--- TEXT BLOCK ---

Pojo's Pokémon Card of the Day



 M Scizor-EX

- XY BREAKpoint

Date Reviewed:
Jan. 6, 2017

Ratings & Reviews Summary

Standard: 3.35
Expanded: 3.00
Limited: 4.00

Ratings are based on a 1 to 5 scale.
1 being horrible.  3 ... average.  5 is awesome.

Back to the main COTD Page


Finishing out our first, four card week of runner-up cards is M Scizor-EX (XY: BREAKpoint 77/122, 120/122).  It managed to take an effective 16th place in our extended Top 10 Cards of 2016 list.  Though we aren’t officially re-reviewing it, I’ll also address Scizor-EX (XY: BREAKpoint 76/122, 119/122).  To begin with I’ll link to the original reviews; M Scizor-EX was our 10th place pick for the best from its set, while here is where we looked at Scizor-EX.  I’ll (re)run through these cards before explaining why they made the list, which is basically me sharing their 2016 performance.  Just to give you the heads up ahead of time, I’ll be referencing Scizor (BW: Boundaries Crossed 94/149) just because it’s the only contemporary regular Scizor in the card pool, and even then it’s only legal for Expanded play.  It received a fairly accurate review (for the time) here for the curious.  It wasn’t pure filler, but it wasn’t a particular competitive card; fortunately being mediocre for competitive play doesn’t preclude it being a good benchmark for measuring its gimmick enhanced successors.

---

- **EXERCISE TASK A**
In the card review, what place did M Scizor-EX take in the extended Top 10 Cards of 2016 list?

--- DATA FOR THIS EXERCISE ---

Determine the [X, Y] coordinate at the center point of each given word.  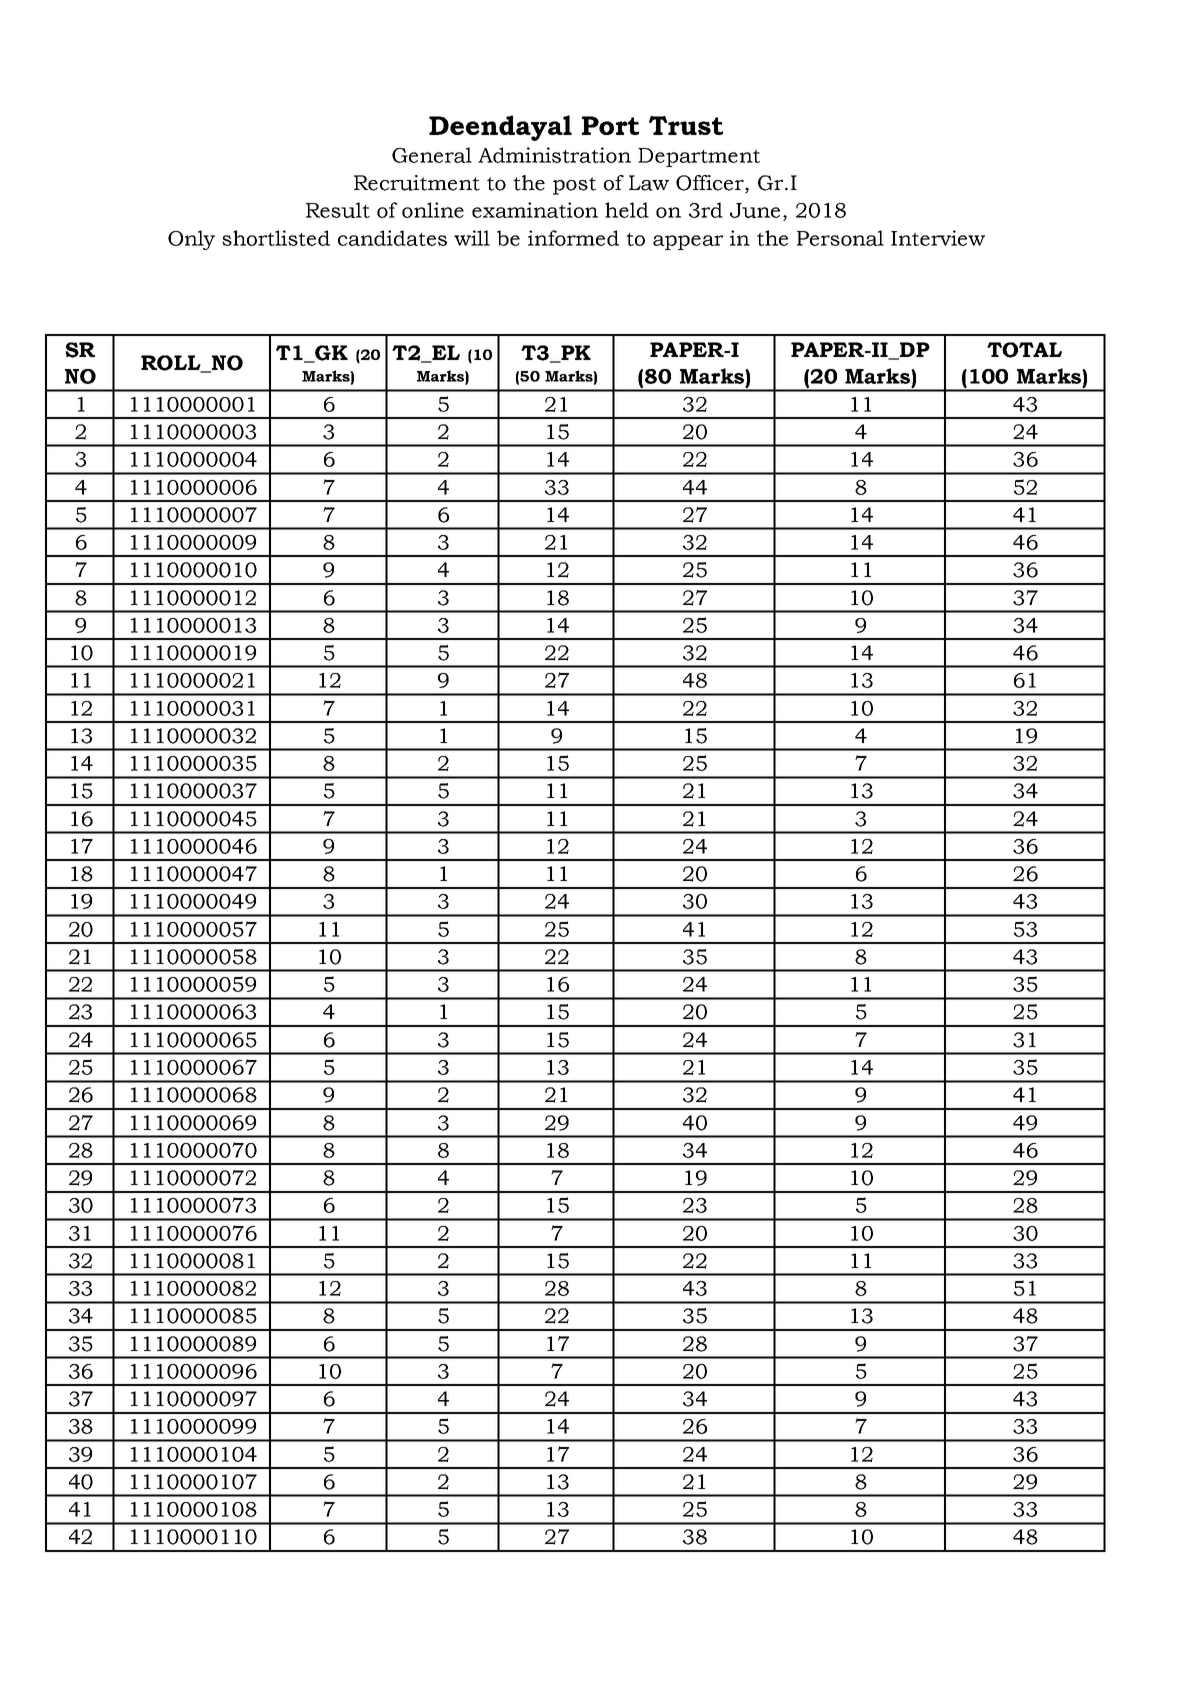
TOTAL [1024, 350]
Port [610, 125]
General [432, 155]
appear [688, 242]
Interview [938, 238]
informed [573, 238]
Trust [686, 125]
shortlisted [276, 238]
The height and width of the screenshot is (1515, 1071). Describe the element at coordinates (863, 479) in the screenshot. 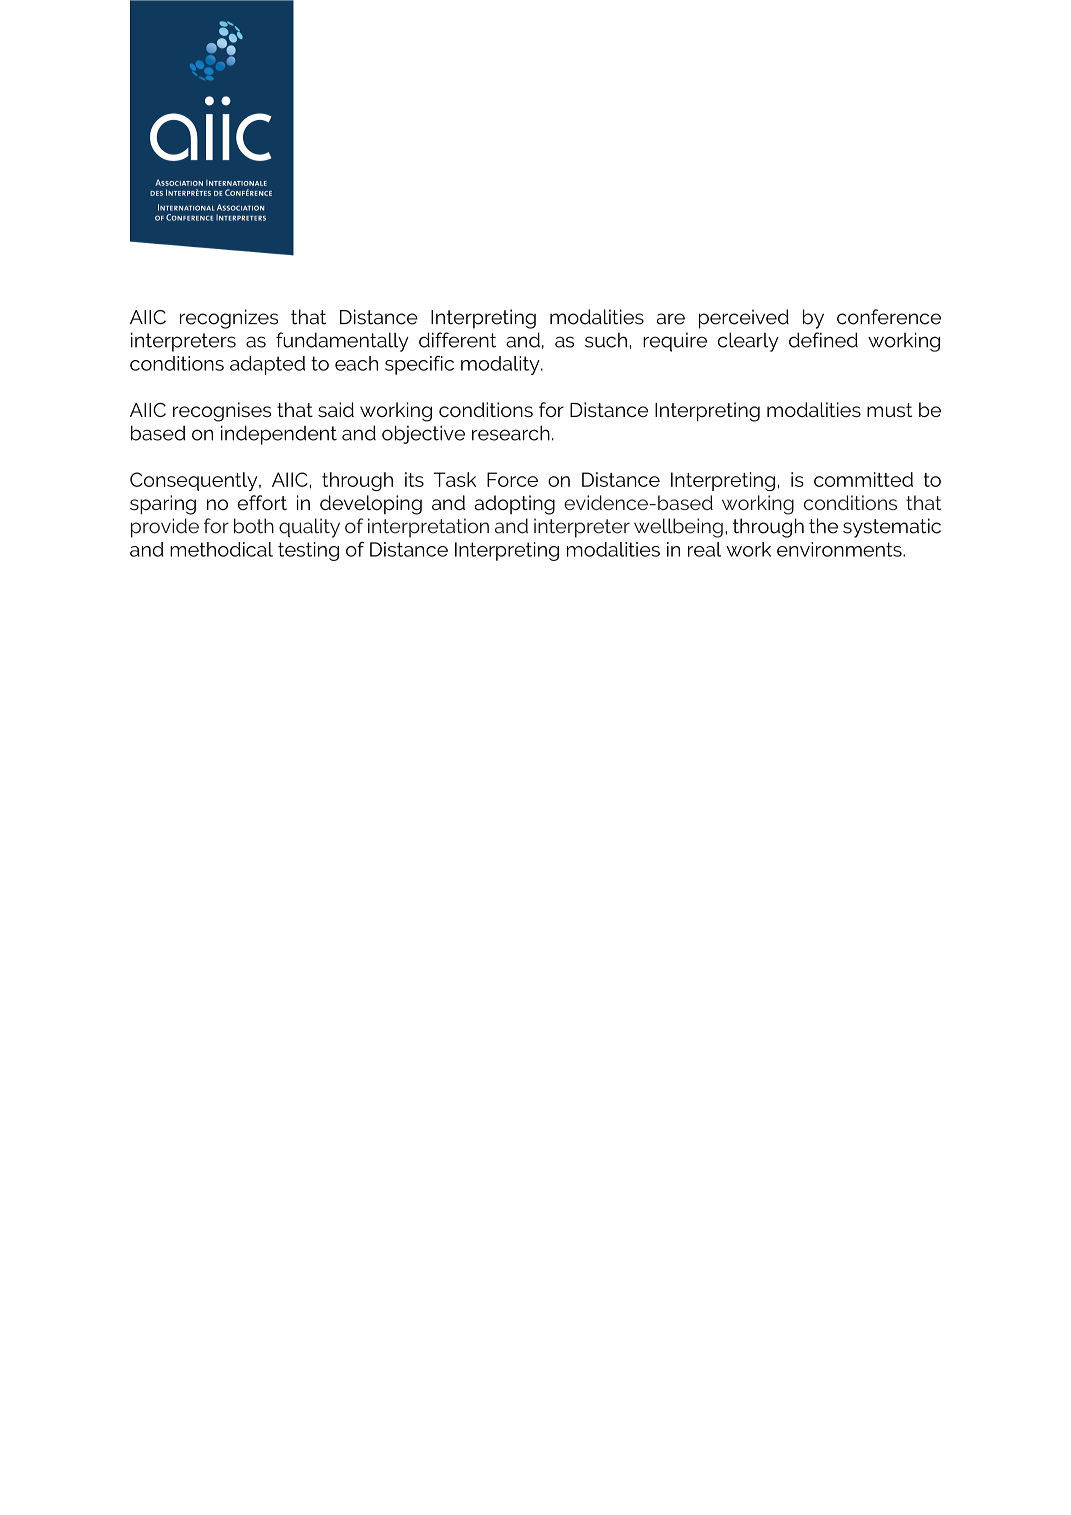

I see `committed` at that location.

---

- **EXERCISE TASK B**
Write out the entries from the line containing "shortlisted [276, 238]" through the end of the entries as a numbered list, skipping blank lines and leaving out the pictures.

- **COMPLETE OUTPUT A**
An effective 16th place.

- **COMPLETE OUTPUT B**
1. shortlisted [276, 238]
2. The height and width of the screenshot is (1515, 1071). Describe the element at coordinates (863, 479) in the screenshot. 
3. I see `committed` at that location.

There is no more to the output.